> [EXTRACTO DE PÁGINA]:

# Diagrama Samsung pl43d490a1d



## betos (Ago 2, 2018)

Colegas gracias por aceptarme en el grupo.Solicito el diagrama de una pantalla samsung pl43d490a1d muchas gracias


----------



## Emis (Ago 2, 2018)

Hola, que inconveniente tienes referente a ese diagrama?


----------



## betos (Ago 2, 2018)

Emis buenos dias .este tv inicia con la activavion del relevador e inmediatamente se desactiva

	Mensaje automáticamente combinado: Ago 2, 2018

ya  desconecte las tarjetas y deje la fuente y la tarjeta main solamente y ocurre lo mismo


----------



## Emis (Ago 2, 2018)

La fuente funcióna correctamente? 

Tenes instrumentos para hacer las comprobaciones?


----------



## Fogonazo (Ago 2, 2018)

betos dijo:


> Colegas gracias por aceptarme en el grupo.Solicito el diagrama de una pantalla samsung pl43d490a1d muchas gracias



*Reglas generales de uso del foro*

*02)* Utiliza siempre títulos descriptivos. Evita usar "Hola", "Ayuda por favor", "Urgente", "Auxilio". etc. *"Diagrama"* *NO *describe *NADA*


----------



## betos (Ago 2, 2018)

Emis el voltaje Vs de 205 volts esta presente al encender el tv. tambien el voltaje Va de 58 volts pero inmediatamente despues de encenderlo se cortan


----------



## DOSMETROS (Ago 2, 2018)

Mide si tienes los 5V del Stand-by , si lo tienes desconecta la main y puentea esos 5v con pwr-on mediante una resistencia de 1k. Si aparecen todos los Voltajes , la fuente estaría bien.


----------



## betos (Ago 2, 2018)

DOSMETROS ya puse la resistencia de 1k y los voltajes no aparecen


----------



## DOSMETROS (Ago 2, 2018)

Fijate el número de chasis para buscar el diagrama


----------



## betos (Ago 5, 2018)

dos metros disculpa por escribir hasta el dia de hoy,estuve revisando y encontre que la fuente de alimentacion tiene el modelo BN44-00442A y tambien la usan los modelos PN43D450   PL51D490    PL50D450


----------



## DOSMETROS (Ago 5, 2018)

Con esos números busca el diagrama !


----------

> [ENTRADAS PROPORCIONADAS]:
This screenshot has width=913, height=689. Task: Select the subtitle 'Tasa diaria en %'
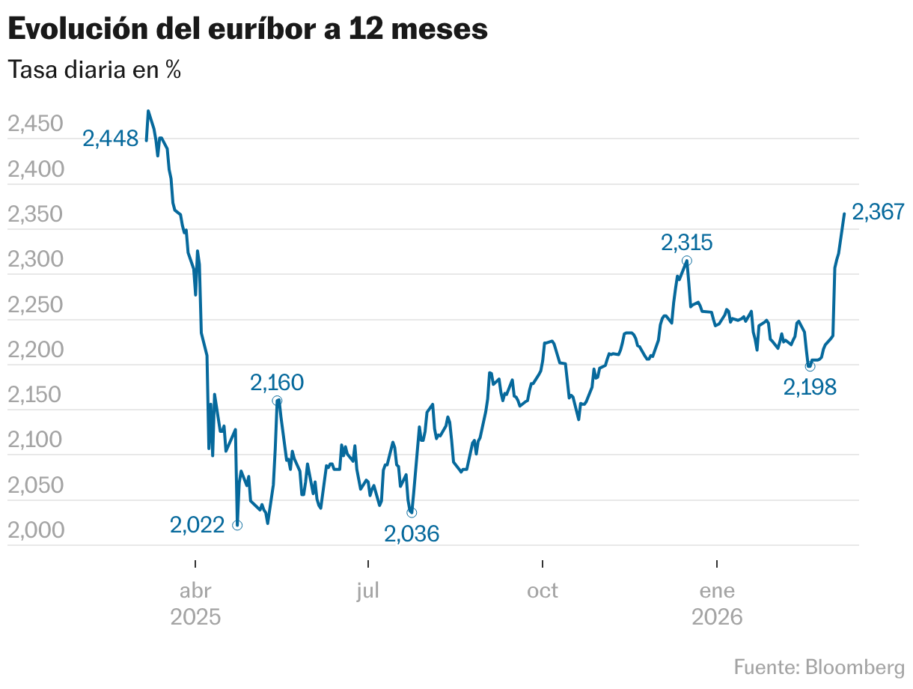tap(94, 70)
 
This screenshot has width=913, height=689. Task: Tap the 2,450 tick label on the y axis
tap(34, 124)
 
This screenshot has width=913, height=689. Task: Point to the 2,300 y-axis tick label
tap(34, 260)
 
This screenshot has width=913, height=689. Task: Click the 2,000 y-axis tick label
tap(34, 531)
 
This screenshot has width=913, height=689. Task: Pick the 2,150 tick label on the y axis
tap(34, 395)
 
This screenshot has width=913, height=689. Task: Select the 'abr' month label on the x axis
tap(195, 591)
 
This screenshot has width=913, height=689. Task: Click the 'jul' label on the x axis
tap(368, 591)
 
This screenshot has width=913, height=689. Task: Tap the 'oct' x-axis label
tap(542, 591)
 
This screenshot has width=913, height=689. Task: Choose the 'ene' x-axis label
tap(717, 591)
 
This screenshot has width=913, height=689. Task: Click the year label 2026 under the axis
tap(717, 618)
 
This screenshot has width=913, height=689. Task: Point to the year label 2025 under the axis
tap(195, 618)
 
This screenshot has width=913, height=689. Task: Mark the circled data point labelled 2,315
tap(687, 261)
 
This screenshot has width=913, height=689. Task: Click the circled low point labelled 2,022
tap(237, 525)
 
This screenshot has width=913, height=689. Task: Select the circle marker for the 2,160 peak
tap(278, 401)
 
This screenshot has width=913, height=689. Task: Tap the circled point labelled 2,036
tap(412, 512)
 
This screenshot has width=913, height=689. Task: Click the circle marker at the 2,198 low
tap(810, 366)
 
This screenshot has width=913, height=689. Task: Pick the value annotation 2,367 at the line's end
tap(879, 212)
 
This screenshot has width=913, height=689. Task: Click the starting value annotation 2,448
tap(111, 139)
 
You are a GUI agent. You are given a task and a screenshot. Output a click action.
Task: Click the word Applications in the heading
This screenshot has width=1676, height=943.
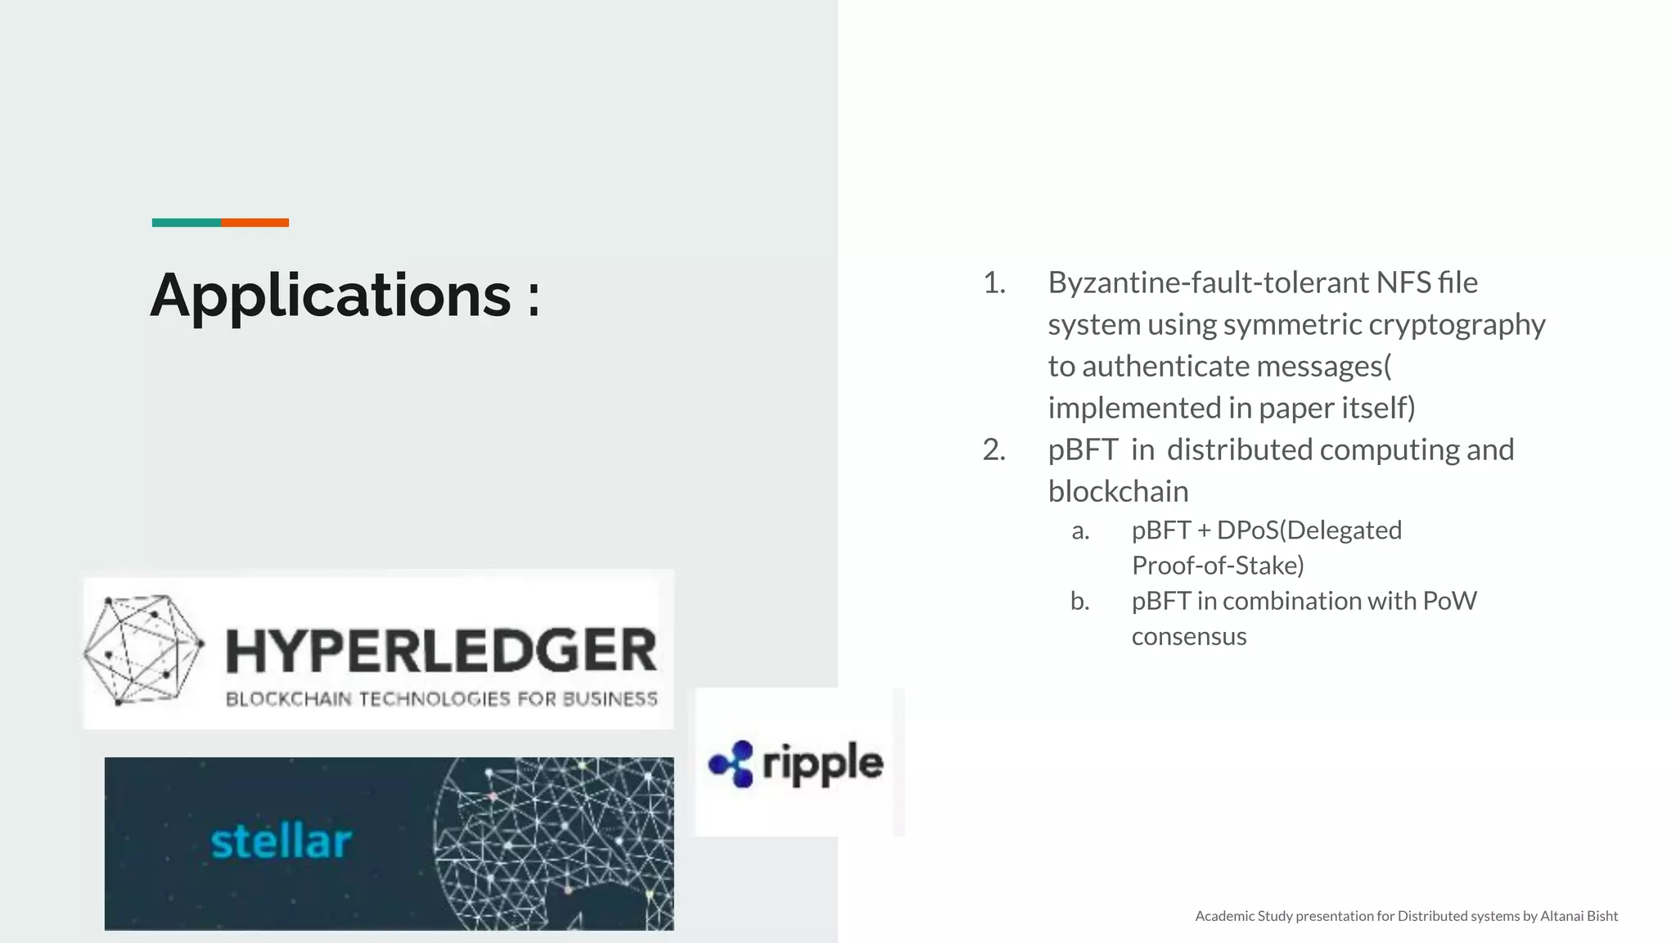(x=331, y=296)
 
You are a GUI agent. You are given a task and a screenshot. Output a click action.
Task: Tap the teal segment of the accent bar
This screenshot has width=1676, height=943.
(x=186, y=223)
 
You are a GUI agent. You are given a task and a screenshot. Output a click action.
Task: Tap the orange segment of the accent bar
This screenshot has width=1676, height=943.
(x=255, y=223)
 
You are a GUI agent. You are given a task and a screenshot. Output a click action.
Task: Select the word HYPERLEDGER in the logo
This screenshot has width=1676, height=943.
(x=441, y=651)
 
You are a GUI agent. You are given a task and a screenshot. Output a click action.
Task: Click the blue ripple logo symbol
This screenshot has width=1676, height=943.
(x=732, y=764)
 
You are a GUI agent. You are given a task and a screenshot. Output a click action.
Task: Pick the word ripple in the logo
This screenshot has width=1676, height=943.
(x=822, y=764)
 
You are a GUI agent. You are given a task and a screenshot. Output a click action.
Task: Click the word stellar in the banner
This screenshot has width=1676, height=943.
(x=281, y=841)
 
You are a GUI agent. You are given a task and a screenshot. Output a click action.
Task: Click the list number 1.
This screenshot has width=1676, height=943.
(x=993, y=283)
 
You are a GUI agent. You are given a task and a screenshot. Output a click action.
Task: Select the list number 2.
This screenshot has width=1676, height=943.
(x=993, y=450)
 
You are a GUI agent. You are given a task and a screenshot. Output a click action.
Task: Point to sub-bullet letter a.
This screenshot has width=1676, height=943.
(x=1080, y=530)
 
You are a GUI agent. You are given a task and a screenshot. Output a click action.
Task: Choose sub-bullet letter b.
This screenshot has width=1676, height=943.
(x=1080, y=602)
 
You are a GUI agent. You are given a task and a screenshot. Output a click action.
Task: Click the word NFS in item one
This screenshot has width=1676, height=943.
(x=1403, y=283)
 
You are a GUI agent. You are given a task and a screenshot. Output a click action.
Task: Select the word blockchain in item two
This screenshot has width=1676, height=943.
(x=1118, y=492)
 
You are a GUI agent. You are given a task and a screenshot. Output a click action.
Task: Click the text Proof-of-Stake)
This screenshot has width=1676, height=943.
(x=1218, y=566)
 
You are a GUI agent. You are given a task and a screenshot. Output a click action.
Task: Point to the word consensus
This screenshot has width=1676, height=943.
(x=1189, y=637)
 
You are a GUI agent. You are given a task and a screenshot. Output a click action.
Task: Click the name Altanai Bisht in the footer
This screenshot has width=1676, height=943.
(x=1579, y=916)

* * *

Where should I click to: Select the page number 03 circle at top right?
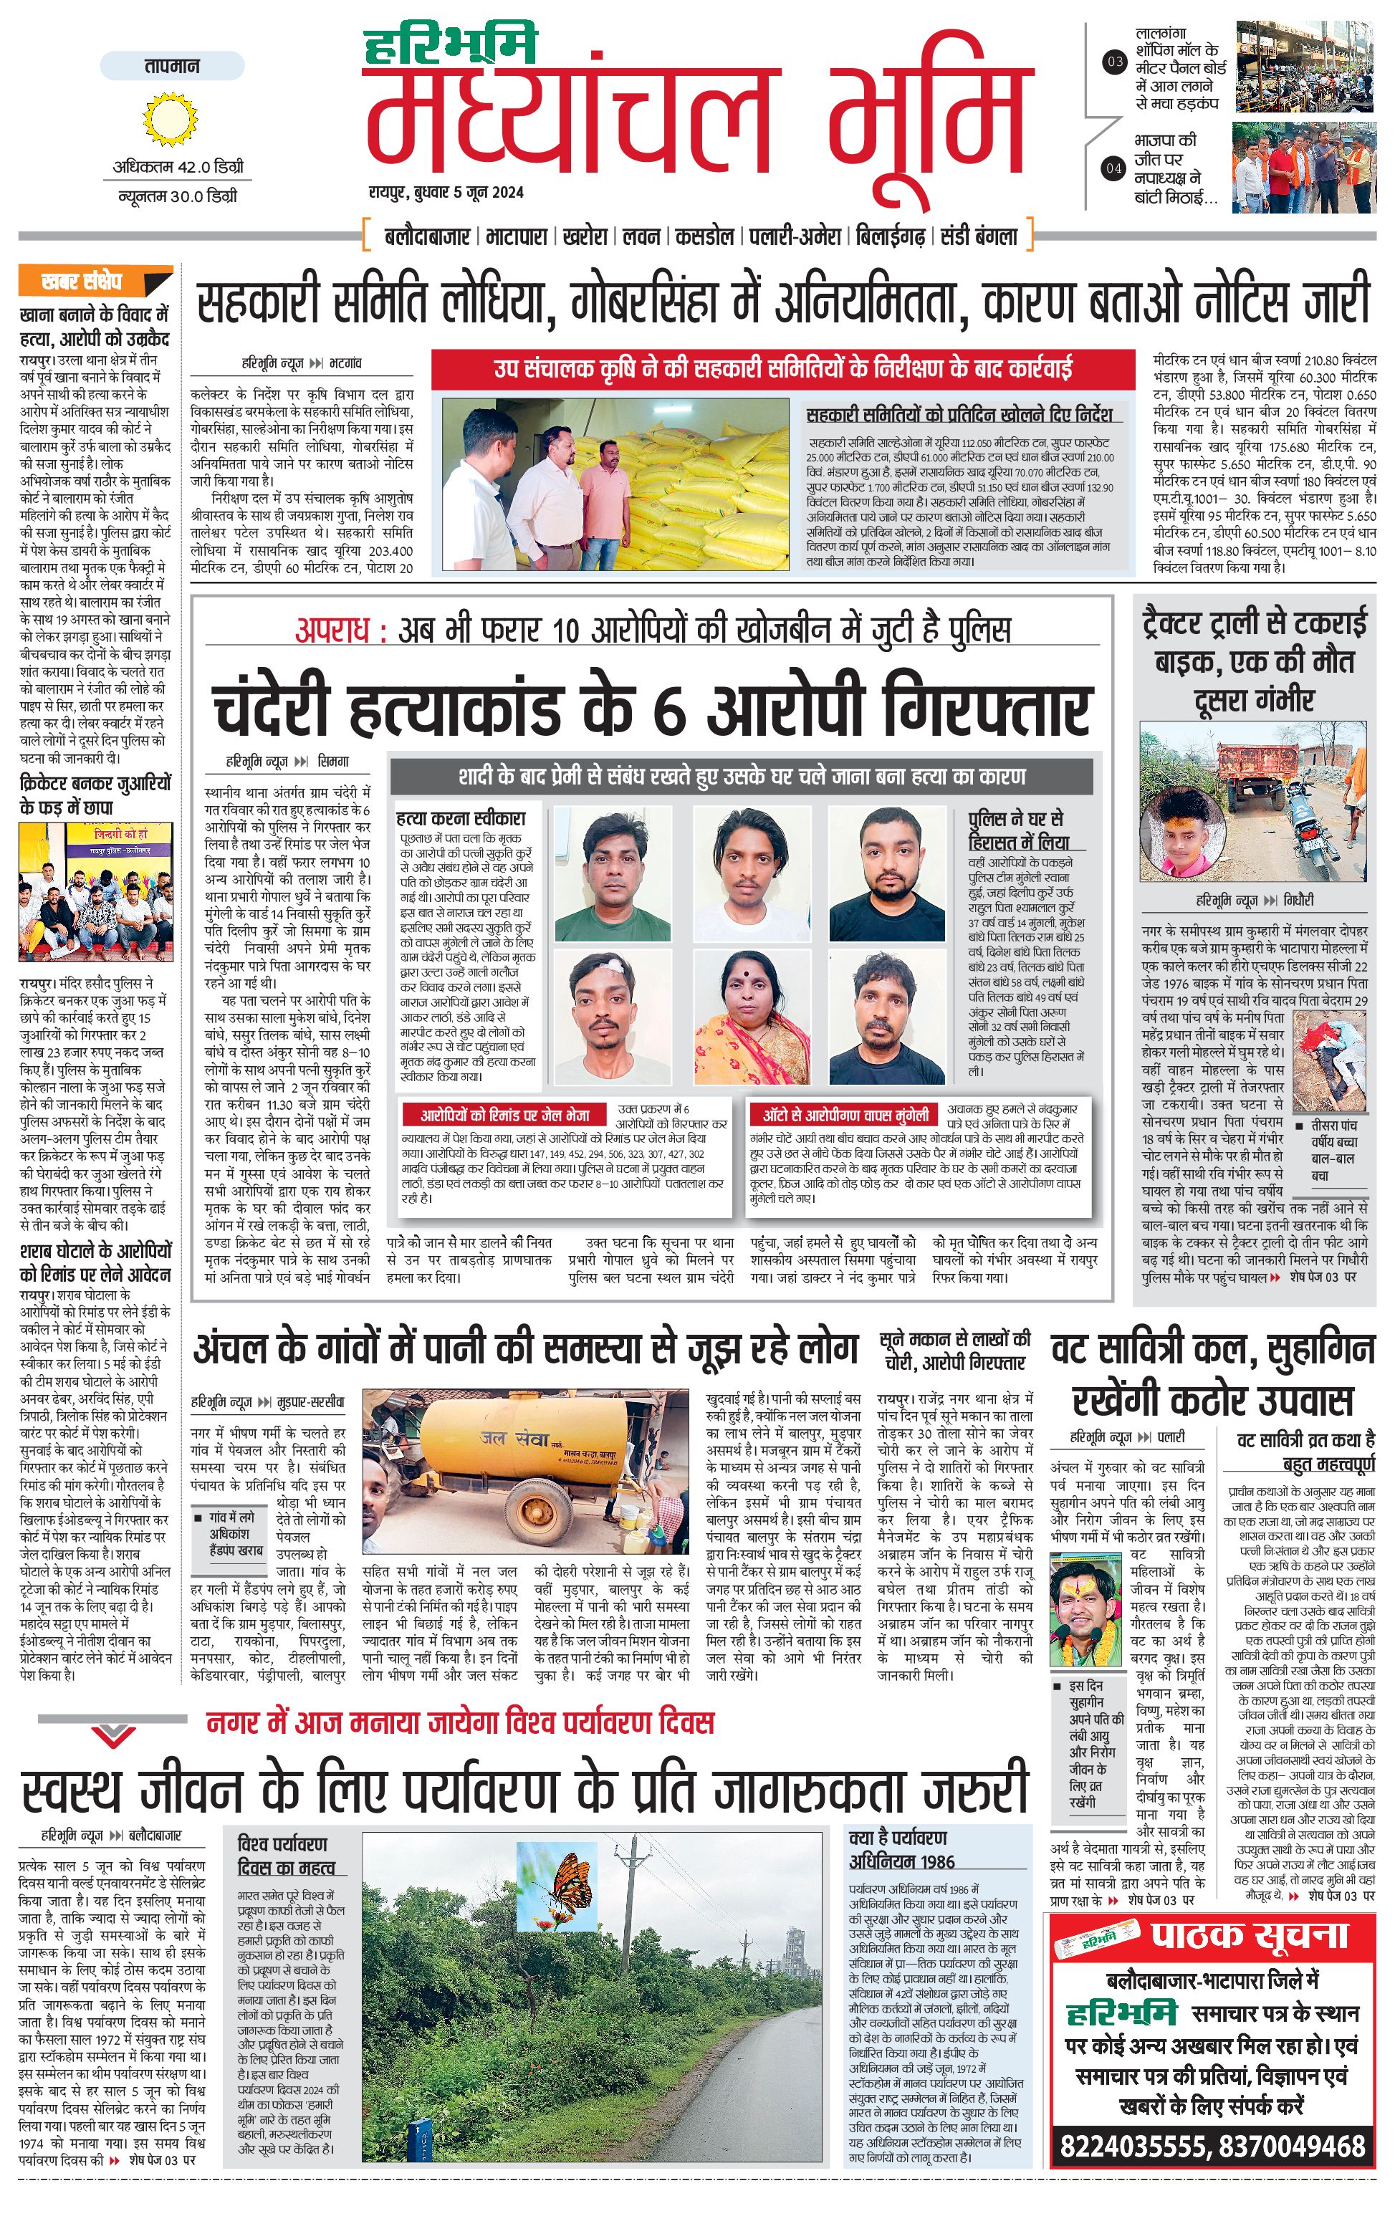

--

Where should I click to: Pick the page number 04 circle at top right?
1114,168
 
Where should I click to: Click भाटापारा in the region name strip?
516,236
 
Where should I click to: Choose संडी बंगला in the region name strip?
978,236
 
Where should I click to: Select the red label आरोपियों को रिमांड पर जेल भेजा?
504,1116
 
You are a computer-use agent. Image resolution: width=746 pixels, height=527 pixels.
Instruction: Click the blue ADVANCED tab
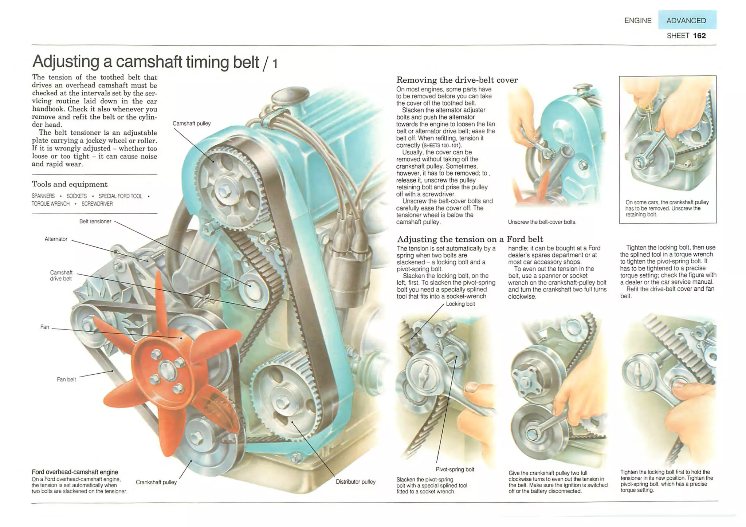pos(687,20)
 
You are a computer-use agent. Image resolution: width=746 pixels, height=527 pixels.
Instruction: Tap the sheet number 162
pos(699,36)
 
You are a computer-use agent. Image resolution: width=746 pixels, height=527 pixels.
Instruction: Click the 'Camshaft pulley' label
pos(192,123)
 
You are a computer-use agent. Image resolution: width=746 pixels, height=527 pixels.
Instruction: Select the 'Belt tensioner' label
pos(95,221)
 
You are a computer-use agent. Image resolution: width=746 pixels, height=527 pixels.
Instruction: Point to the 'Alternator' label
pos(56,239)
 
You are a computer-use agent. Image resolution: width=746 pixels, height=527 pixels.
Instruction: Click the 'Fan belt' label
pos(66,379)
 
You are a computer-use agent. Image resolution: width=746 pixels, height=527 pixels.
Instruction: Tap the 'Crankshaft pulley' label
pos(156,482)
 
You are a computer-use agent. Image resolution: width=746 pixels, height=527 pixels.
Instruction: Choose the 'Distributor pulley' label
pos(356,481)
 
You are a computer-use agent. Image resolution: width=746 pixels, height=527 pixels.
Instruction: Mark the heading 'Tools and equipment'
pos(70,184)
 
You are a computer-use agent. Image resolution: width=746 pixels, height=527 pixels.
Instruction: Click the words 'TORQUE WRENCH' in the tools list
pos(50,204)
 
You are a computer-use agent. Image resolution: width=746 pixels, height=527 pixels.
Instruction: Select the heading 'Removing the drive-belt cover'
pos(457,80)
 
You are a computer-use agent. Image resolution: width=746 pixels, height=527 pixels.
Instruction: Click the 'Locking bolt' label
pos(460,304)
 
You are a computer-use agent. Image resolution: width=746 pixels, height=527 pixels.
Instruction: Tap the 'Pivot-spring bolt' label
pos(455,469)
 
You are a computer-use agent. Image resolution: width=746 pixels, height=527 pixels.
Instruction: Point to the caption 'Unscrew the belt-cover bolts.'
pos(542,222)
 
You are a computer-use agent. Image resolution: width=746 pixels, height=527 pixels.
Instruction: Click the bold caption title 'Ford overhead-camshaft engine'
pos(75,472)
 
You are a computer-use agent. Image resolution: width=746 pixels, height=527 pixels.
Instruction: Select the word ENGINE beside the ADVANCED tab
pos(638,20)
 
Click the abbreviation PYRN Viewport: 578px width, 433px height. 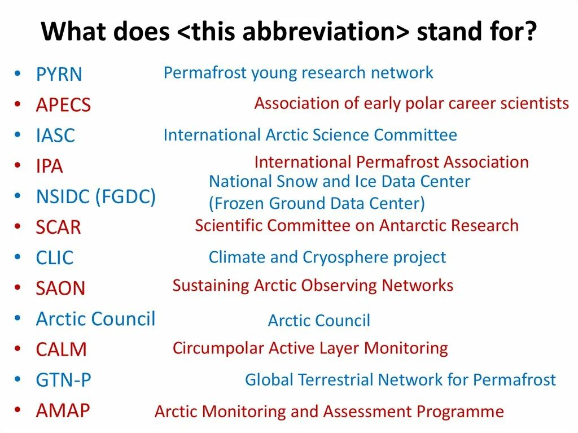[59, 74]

> [INSTRUCCIONES]:
[1] Reproduce tal cual el fragmento del hilo sobre el diagrama Samsung, empezando por "Emis buenos dias" y siguiendo hasta "fuente funcióna correctamente?".
[2] Presenta como lista numerada, sin las líneas en blanco, solo las líneas de las entradas que empiezan en la línea con "This screenshot has width=913, height=689. Task: Click the 'jul'" y siguen hasta la línea con "tap(687, 261)", ambas incluidas.

> [SOLUCIONES]:
[1]
Emis buenos dias .este tv inicia con la activavion del relevador e inmediatamente se desactiva

	Mensaje automáticamente combinado: Ago 2, 2018

ya  desconecte las tarjetas y deje la fuente y la tarjeta main solamente y ocurre lo mismo


----------



## Emis (Ago 2, 2018)

La fuente funcióna correctamente?

[2]
1. This screenshot has width=913, height=689. Task: Click the 'jul' label on the x axis
2. tap(368, 591)
3. This screenshot has width=913, height=689. Task: Tap the 'oct' x-axis label
4. tap(542, 591)
5. This screenshot has width=913, height=689. Task: Choose the 'ene' x-axis label
6. tap(717, 591)
7. This screenshot has width=913, height=689. Task: Click the year label 2026 under the axis
8. tap(717, 618)
9. This screenshot has width=913, height=689. Task: Point to the year label 2025 under the axis
10. tap(195, 618)
11. This screenshot has width=913, height=689. Task: Mark the circled data point labelled 2,315
12. tap(687, 261)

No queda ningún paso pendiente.